こんなもの見たくなかった、これは隹川じゃない、そう思った。
「ッ……ほんとだ、隹川くんのお腹カチカチじゃん……!」
「パンチだとコッチもダメージあるからキックがいいなー」
阿羅々木は初めて見る姿にただただ驚かされていた。
あの隹川が一方的に打撃を受け続け、反撃しないでいることが信じられなかった。
「そっか、そーだよなー」
見る間に暮れていった空。
冷え込みが増して寒がるどころか、甘味なる復讐に興奮して体中熱せられている早坂は缶ビールを傾けながら言う。

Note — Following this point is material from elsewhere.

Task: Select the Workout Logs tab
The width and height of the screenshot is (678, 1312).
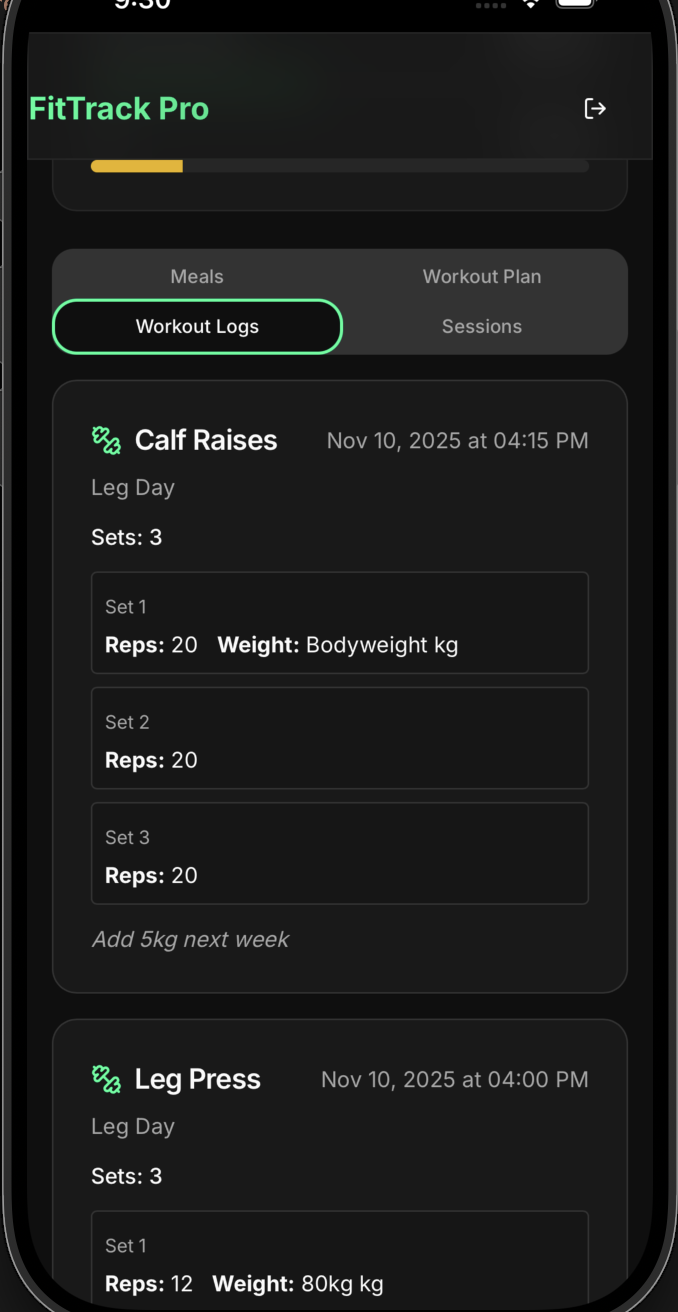Action: tap(196, 326)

「貧弱なオレらじゃあ、ケンカ慣れしてる隹川くんに太刀打ちできないの、当たり前かー」
ナイフを携える和久井に羽交い締めにされた式部は。
隹川が痛めつけられるのをずっと見ていた。
肝の据わっていない大学生らは顔を敬遠して主に胴体に狙いを定めており、今、彼は腹部を押さえて深々と項垂れていた。
隹川、ごめん。
全部、僕のせいだ。
「いい加減、立ちっぱで疲れたよね?」
暴君と化すに違いないと踏んでいた式部や幼馴染みの予想を裏切り、無抵抗で耐え抜いている隹川に早坂は命じた。
「跪いて?」
あっという間に空にした三本目の缶を投げ捨てて会心の笑みを浮かべる。
「土下座してオレの靴にキスしろ」
式部は愕然とした。
命令に忠実に、躊躇うことなくその場に膝を突いた隹川の姿に胸が潰れそうになった。